The night brings a terrible storm and with it Thorfinn's ship returns home from Norway. Thorfinn enters the house and in celebration he asks his daughter to drink from a horn of Odin, a pagan act. Gunlöd refuses, confessing that she is a Christian and not pagan. The proud Thorfinn is mortified and angry with his disloyal daughter. Meanwhile, a messenger enters and informs Thorfinn that a local council has banished him from Iceland for past deeds of theft and murder, he must leave at once or defend himself in combat. Thorfinn fights bravely outside the home while Gunlöd watches from the window.

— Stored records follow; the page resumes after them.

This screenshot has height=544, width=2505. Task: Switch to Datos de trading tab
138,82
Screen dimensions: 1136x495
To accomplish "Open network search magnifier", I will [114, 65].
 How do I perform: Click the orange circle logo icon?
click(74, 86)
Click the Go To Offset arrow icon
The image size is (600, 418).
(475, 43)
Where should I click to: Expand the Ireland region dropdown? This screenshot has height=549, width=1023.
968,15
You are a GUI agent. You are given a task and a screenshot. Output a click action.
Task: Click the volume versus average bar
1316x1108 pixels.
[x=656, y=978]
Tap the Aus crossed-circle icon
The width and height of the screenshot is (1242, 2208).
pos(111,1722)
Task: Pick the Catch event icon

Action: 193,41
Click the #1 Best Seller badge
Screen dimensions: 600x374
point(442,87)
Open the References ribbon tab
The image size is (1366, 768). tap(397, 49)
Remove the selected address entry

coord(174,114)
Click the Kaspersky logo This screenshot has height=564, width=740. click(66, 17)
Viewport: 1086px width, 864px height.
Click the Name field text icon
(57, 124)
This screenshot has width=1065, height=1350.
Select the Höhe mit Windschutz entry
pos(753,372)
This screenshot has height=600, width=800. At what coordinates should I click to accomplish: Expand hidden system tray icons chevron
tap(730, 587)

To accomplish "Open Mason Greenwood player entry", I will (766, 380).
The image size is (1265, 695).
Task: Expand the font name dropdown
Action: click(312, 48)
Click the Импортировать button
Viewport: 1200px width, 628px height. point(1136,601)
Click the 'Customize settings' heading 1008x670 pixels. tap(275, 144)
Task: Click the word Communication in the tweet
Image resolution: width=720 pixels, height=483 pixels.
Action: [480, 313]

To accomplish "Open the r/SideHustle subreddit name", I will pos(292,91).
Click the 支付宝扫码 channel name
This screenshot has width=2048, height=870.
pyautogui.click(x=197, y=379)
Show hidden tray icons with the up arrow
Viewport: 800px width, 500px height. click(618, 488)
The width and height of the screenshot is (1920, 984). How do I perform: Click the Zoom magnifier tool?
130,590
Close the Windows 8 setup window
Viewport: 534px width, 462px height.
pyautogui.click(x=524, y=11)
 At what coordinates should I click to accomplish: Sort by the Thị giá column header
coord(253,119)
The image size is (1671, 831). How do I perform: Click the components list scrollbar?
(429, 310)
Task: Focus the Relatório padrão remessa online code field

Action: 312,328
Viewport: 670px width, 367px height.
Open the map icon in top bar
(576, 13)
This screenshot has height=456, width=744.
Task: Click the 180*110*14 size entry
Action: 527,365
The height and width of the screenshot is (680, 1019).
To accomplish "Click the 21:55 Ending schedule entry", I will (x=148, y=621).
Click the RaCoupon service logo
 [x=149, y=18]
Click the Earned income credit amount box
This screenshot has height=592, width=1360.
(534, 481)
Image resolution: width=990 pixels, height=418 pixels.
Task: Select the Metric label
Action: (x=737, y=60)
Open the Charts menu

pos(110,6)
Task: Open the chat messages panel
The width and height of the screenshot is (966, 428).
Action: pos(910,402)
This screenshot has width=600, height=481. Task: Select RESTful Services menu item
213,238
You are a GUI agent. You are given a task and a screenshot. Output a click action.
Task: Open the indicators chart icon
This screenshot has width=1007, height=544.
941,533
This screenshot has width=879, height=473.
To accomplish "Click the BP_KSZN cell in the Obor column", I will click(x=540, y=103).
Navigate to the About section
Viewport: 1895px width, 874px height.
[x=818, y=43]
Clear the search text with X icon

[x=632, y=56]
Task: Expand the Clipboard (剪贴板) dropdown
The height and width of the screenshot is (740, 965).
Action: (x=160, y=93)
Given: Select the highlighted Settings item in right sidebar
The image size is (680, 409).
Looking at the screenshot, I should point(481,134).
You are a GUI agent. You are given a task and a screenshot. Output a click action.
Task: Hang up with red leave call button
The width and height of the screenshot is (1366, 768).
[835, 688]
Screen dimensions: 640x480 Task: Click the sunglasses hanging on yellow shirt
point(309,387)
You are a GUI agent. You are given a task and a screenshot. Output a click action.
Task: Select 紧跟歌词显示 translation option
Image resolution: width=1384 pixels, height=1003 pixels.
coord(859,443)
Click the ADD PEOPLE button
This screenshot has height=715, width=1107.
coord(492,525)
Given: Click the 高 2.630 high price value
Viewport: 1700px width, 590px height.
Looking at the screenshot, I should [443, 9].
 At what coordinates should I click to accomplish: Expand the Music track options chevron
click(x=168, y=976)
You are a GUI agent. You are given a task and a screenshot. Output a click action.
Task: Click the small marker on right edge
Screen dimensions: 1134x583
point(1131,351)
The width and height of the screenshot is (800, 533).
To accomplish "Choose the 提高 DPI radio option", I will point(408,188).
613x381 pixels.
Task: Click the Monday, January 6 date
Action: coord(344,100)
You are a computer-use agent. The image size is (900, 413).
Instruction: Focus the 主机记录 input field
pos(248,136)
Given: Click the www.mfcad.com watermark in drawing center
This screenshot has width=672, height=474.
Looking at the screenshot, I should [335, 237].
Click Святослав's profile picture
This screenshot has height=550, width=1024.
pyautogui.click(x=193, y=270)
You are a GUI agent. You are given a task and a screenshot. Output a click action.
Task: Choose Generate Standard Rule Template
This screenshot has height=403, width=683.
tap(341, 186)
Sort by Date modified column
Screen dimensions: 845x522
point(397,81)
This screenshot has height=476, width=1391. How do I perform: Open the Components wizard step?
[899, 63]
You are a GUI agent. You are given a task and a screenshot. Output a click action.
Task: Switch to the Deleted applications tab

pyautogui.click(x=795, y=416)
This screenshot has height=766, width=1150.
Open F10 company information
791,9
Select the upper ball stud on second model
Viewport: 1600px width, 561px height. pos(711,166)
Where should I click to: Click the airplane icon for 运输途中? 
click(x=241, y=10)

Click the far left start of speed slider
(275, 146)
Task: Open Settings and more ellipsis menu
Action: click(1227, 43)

He defeats his enemies, but is mortally wounded and dies while seated on his throne surrounded by wife, daughter and Gunnar. Thorfinn's last words, "Eternal.. Creating.. God", show he has accepted the Christian religion and blessed the union of Gunlöd and Gunnar.

==Themes==
The story is written in the style of a traditional Icelandic saga and is about the struggle between paganism and Christianity. It is about the struggle between God and man, and man and woman.

==History==
The young Strindberg had written four plays by this time in his life, but none of them had met with any success. He was still in University and struggling to pay his tuition due to a dispute with his father who had cut off support. A friend, Eisen, suggested he write some plays purposefully designed for acceptance at the Royal Theater. For this he wrote two one-act plays, In Rome and The Outlaw. In Rome was accepted and saw eleven performances at the Dramaten, and on its strength The Outlaw was also accepted for performance. The Outlaw opened at the Royal Theatre on 16 October 1871 and was first published in December 1876 in the magazine Nu.

The play was little regarded by critics, but the King of Sweden, Charles XV, was so impressed with The Outlaw he summoned Strindberg to see him. Strindberg thought it was a joke, but after confirming by telegram he attended the summons. As related by biographer Warner Oland:

The kindly old King spoke of the pleasure the ancient Viking spirit of The Outlaw had given him, and said, "You are the son of Strindberg, the steamship agent, I believe, and so, of course, are not in need." "Quite the reverse," Strindberg replied, explaining that his father no longer gave him the meager help toward his university course which he had formerly done. "I'm rather short of cash myself," said the King quite frankly, "but do you think you could manage on eight hundred riksdaler a year?" Strindberg was overwhelmed by such munificence, and the interview ended with his introduction to the court treasurer from whom he received his first quarter's allowance [University tuition] of two hundred crowns.

Strindberg in his memoirs relates that in 1870 he wrote a five-act verse-play called Blot-Sven (Blot-Sven was a Swedish king ca. 1080), but he was unhappy with it and burned the manuscript. "From the ashes", he relates, arose The Outlaw, which was "undoubtedly influenced by Bjørnson's masterly one-acter Between the Battles, which I found to be ideal as a model. For in the course of time people had grown impatient and had come to expect swift results. Thus the tempo increased".

==Professional productions==
In 2009, a translation into Scots by David Purves titled The Ootlaw was produced by Theatre Alba at Duddingston Kirk on the Edinburgh Festival Fringe, with Charles Nowosielski directing and taking the role of Thorfinn.